Médicaments GLP-1 et chute de cheveux : effet secondaire réel ou conséquence de la perte de poids ?

Une grande étude de cohorte du BMJ montre une augmentation du risque d'alopécie chez les patients traités par agonistes du GLP-1 (sémaglutide, tirzépatide) par rapport à d'autres antidiabétiques (+37 % vs SGLT-2, +68 % vs DPP-4). Le risque absolu reste faible et le mécanisme le plus probable est l'effluvium télogène lié à la perte de poids rapide. La chute est généralement réversible ; l'arrêt du traitement est rarement nécessaire.

Résumé

Depuis plusieurs années, certains patients traités par agonistes du récepteur du GLP-1 – notamment le sémaglutide (Ozempic®, Wegovy®) ou le tirzépatide (Mounjaro®, Zepbound®) – rapportent une chute de cheveux parfois importante après le début du traitement.
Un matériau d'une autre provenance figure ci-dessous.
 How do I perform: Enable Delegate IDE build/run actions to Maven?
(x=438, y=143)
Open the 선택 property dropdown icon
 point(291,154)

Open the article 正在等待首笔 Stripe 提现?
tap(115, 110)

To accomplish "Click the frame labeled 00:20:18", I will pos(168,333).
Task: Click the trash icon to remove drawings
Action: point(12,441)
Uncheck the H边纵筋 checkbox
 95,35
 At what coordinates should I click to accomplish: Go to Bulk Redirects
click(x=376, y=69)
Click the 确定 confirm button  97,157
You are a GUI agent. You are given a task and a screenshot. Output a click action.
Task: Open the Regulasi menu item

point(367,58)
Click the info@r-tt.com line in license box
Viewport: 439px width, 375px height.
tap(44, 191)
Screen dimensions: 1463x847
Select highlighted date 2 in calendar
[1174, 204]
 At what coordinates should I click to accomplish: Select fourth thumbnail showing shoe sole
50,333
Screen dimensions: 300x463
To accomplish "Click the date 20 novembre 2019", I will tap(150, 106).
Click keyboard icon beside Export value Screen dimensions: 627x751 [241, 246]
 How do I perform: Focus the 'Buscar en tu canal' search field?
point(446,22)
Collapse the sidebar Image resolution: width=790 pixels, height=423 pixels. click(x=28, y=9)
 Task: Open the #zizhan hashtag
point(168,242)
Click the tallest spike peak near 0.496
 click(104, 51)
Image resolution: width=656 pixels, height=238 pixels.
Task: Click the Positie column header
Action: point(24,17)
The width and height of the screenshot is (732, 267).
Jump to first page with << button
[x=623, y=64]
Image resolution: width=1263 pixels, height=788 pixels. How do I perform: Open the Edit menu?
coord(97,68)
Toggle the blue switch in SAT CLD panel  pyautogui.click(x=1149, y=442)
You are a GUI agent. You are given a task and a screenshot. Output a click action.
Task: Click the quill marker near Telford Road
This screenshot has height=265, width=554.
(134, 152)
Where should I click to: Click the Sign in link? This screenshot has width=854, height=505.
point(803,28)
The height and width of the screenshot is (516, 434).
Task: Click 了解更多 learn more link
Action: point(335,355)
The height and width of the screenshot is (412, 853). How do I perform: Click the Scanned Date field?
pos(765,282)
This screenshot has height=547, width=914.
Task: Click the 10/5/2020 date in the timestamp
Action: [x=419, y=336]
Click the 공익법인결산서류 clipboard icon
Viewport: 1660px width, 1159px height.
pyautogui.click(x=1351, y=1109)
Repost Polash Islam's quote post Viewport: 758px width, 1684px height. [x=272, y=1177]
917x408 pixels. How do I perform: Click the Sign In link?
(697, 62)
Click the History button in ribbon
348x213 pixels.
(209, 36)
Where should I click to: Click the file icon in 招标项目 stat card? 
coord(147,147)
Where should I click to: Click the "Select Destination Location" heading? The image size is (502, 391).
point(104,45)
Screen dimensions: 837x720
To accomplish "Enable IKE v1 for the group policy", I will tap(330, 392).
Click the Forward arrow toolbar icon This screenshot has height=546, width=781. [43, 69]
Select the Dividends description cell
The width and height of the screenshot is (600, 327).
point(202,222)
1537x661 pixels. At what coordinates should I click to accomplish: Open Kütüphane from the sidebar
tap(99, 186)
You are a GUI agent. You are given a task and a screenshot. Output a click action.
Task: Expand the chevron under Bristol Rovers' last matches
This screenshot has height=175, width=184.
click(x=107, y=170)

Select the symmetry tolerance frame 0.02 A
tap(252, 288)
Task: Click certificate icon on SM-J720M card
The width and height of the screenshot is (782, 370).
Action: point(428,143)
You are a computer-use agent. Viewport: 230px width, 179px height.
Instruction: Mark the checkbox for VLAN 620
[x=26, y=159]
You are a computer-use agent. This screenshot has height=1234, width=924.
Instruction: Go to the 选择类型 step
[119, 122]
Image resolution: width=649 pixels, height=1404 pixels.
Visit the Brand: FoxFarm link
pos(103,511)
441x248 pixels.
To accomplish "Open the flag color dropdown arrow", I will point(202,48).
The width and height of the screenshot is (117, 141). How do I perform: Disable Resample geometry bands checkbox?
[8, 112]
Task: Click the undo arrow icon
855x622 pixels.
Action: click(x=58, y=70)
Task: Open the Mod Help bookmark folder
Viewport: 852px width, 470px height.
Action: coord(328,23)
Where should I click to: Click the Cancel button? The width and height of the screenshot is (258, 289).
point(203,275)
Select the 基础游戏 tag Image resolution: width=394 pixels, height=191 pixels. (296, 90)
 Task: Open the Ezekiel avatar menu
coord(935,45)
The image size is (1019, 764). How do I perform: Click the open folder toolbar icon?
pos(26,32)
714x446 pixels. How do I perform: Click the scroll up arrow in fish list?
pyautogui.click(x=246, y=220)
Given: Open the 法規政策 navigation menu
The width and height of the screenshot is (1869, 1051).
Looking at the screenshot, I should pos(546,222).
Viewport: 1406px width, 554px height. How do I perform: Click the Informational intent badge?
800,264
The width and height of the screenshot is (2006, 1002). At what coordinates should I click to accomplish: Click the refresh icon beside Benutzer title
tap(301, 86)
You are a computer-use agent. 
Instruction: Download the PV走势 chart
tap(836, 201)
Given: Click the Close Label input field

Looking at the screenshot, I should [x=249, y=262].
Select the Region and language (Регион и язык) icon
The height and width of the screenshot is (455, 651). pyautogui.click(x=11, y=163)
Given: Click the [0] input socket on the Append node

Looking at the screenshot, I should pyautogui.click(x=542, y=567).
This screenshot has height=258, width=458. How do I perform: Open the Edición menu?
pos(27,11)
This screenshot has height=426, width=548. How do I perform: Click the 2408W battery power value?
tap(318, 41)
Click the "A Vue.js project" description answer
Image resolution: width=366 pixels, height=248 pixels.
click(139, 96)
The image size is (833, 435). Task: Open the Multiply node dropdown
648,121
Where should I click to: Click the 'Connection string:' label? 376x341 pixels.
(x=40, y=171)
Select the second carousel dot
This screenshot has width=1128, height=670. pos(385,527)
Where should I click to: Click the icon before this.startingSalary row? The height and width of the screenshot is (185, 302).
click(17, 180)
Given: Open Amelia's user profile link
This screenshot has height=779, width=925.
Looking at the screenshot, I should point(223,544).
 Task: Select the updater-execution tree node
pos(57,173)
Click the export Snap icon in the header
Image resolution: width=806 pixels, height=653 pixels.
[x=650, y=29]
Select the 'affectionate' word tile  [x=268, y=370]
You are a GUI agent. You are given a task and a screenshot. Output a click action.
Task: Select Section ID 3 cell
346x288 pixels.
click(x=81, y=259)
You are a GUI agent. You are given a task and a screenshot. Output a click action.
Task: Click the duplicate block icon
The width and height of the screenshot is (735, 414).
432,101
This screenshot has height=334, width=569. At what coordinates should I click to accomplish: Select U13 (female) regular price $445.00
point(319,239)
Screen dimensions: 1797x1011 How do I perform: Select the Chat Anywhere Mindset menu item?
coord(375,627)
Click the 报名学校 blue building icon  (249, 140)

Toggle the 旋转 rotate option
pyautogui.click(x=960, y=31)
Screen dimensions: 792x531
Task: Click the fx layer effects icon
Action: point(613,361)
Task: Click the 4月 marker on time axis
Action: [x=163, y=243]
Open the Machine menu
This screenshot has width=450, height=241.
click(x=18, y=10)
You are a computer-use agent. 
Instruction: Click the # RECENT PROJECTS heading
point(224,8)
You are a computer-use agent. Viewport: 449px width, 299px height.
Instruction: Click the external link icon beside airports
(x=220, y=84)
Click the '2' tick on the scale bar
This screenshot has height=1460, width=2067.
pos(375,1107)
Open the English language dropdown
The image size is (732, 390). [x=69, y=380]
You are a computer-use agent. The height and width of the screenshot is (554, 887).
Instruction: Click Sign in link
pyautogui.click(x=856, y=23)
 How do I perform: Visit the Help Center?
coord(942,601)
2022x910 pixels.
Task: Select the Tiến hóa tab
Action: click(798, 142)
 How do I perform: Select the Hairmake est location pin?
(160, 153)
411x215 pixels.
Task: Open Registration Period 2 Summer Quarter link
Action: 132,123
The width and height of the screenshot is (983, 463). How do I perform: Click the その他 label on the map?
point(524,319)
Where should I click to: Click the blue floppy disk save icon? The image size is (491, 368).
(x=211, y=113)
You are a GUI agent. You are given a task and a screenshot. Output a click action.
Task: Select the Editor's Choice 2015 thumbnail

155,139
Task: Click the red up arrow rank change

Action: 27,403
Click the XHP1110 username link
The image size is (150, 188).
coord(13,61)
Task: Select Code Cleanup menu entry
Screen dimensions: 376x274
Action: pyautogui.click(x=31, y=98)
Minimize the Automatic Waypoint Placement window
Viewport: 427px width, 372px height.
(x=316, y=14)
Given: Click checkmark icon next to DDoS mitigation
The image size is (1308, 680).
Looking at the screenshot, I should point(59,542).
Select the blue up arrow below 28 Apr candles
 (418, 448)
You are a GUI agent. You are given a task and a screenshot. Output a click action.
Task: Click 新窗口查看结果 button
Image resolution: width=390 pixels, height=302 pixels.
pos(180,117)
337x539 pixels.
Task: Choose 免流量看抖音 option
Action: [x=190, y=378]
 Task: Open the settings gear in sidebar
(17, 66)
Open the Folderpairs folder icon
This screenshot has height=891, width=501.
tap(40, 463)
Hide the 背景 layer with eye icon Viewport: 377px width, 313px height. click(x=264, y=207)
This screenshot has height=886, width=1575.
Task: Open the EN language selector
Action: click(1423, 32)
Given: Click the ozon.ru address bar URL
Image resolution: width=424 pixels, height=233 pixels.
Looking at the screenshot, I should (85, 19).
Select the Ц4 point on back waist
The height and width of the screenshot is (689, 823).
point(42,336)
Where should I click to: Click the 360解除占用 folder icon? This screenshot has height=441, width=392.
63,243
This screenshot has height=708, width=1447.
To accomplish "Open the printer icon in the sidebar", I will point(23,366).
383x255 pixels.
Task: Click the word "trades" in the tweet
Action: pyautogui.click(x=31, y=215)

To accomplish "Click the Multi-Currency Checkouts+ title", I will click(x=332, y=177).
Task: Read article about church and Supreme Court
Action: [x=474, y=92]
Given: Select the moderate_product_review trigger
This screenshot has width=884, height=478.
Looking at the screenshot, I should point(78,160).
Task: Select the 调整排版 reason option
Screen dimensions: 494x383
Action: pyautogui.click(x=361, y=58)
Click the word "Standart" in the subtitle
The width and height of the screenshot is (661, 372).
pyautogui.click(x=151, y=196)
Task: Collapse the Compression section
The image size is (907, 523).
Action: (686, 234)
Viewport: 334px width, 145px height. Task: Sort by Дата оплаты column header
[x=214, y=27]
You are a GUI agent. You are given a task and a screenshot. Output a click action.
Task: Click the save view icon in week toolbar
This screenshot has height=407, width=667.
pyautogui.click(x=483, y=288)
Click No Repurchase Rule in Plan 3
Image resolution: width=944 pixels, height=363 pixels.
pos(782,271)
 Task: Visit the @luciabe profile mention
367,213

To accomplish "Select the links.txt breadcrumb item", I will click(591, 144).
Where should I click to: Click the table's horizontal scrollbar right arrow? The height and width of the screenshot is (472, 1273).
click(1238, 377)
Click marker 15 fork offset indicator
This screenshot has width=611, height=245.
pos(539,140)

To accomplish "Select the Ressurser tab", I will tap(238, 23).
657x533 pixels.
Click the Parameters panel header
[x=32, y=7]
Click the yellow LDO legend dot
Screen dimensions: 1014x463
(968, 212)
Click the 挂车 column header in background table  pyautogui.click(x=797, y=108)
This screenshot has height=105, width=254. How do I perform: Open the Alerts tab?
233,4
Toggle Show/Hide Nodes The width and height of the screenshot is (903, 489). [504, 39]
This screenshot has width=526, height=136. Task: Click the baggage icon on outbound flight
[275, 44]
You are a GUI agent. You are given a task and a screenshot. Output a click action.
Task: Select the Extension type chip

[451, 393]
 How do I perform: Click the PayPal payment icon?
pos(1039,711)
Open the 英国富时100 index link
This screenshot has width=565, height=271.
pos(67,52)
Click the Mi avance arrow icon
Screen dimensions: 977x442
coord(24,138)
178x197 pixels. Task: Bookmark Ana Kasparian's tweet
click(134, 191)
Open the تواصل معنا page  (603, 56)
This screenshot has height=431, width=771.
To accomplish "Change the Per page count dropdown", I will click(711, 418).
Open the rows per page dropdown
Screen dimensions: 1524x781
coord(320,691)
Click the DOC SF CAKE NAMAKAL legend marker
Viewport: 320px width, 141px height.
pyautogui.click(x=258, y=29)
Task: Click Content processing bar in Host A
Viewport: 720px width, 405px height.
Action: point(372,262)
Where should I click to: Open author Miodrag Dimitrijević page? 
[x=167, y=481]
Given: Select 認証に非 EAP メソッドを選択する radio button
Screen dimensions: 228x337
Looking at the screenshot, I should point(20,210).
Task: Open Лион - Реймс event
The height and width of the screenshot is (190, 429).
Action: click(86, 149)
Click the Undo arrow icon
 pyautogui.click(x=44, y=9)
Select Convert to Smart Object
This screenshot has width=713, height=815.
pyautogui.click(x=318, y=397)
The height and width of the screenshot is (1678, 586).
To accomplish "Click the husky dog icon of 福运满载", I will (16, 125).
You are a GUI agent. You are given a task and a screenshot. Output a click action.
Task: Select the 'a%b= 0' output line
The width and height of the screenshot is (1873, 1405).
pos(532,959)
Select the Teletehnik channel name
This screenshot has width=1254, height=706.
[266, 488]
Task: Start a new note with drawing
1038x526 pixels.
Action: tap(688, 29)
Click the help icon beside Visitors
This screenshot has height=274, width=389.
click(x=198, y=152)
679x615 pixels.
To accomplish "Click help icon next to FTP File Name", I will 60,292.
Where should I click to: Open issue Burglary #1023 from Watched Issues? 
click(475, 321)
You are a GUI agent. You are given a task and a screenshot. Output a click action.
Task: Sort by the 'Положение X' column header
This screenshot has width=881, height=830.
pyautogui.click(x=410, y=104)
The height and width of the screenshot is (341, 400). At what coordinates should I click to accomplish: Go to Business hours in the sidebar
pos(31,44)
Longtemps considérée comme anecdotique, cette observation est aujourd'hui renforcée par une vaste étude publiée dans The BMJ, montrant une augmentation statistiquement significative du risque d'alopécie par rapport à d'autres traitements du diabète.

Faut-il pour autant conclure que les médicaments GLP-1 provoquent directement une chute de cheveux ?

La réponse est plus nuancée. Les données scientifiques actuelles suggèrent que le phénomène est réel, mais qu'il est probablement multifactoriel. Dans de nombreux cas, la perte de poids rapide, les modifications nutritionnelles et le stress métabolique semblent jouer un rôle au moins aussi important que le médicament lui-même.

Les agonistes du GLP-1 : une révolution thérapeutique

Les agonistes du récepteur du GLP-1 ont profondément transformé la prise en charge du diabète de type 2 puis de l'obésité.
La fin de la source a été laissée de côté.